All patients in both groups had preoperative radiological investigations. Most (97%) had ultrasound of the neck to characterize the lesion and to assess for the presence of normal thyroid gland. Two patients referred from an outside institution had magnetic resonance imaging of the neck. All 51 patients had imaging studies consistent with thyroglossal duct cyst with a normal thyroid gland.
In the study group, the first 10 patients were admitted after their operation; the last 20 were treated as day surgery patients and were discharged home on the same day. The reason for planned admission early on, even without drain placement, was to observe for hematomas, seromas and subsequent airway compromise. As there were no major complications with these patients, a decision was made not to routinely admit after the Sistrunk procedure. For those day surgery patients, the mean time spent in the recovery room was 3.6 hours (range of 2.1 to 5.8 hours). All patients who had drains placed were admitted after their operation.
2.2
Complications
Complications were categorized into major (hematoma, laryngotomy, pharyngotomy, nerve injury, hypothyroidism, airway compromise, abscess formation, recurrence) and minor (seroma not requiring intervention, stitch abscess, local wound infection). In the study group, no major complications were observed. Three patients (10%) had minor complications, which included postoperative seroma in one patient and superficial wound infection in two patients ( Table 1 ). The wound infections were managed with oral antibiotics and warm compresses as an outpatient. Seroma was considered very mild and managed expectantly; no additional surgery or procedures were required.

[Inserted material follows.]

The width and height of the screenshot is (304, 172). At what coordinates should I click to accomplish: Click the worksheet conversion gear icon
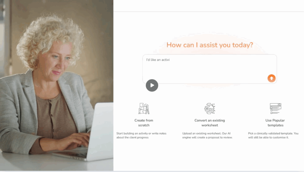point(210,109)
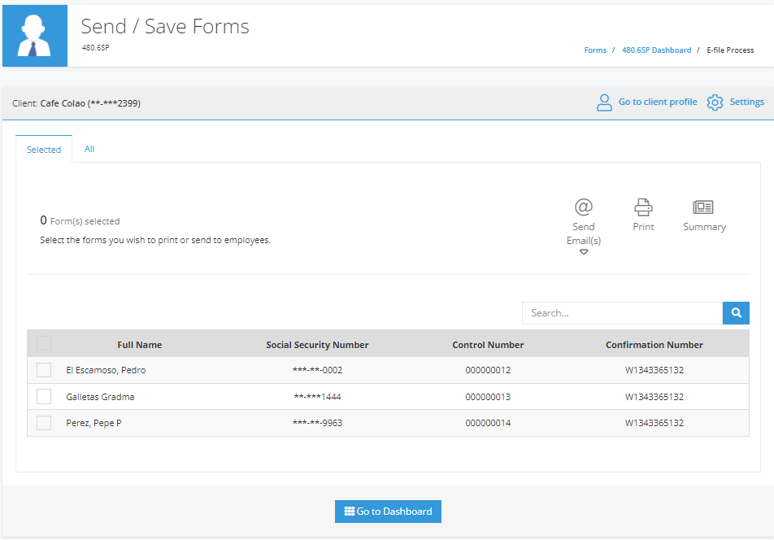This screenshot has width=774, height=540.
Task: Click the Send Email(s) at-sign icon
Action: click(584, 207)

In the control group, one major (recurrence) and one minor (wound infection) complication were observed ( Table 1 ). Overall, there was no statistical difference in the complication rates between the study and the control group (paired t -test, p = 0.85).
Follow up of at least 16 months was achieved in all patients.
2.3
Surgical procedure
All patients in the study group underwent the Sistrunk procedure with a minor modification as described by Maddalozzo and colleagues . Briefly, this procedure involves wide dissection of the tissues surrounding the central portion of the hyoid bone. The thyroid cartilage notch and the thyrohyoid membrane are used as the deep margin of dissection. The specimen is usually mobilized in a cephalad direction at this level to ensure wide local excision of soft tissues located inferior to and posterior to the central portion of the hyoid bone . After dividing the hyoid bone at the level of the lesser cornu bilaterally, the dissection is continued superiorly toward the foramen caecum. Wide local excision is also performed at this level with a cuff of suprahyoid and genioglossus muscles. The specimen is cross-clamped and divided deep to the foramen caecum; the stump is then oversewn. Meticulous hemostasis is achieved and the wound is thoroughly irrigated. A Valsalva maneuver is performed to ensure hemostasis prior to closure. Platysmal layer, followed by the skin, is closed with absorbable sutures without the placement of a surgical drain. Externally, the wound is dressed with Steri-Strips (3M, St. Paul, Minnesota). The mean anesthesia time was 106 minutes and the mean surgery time was 65 minutes. All operations were performed by one surgeon.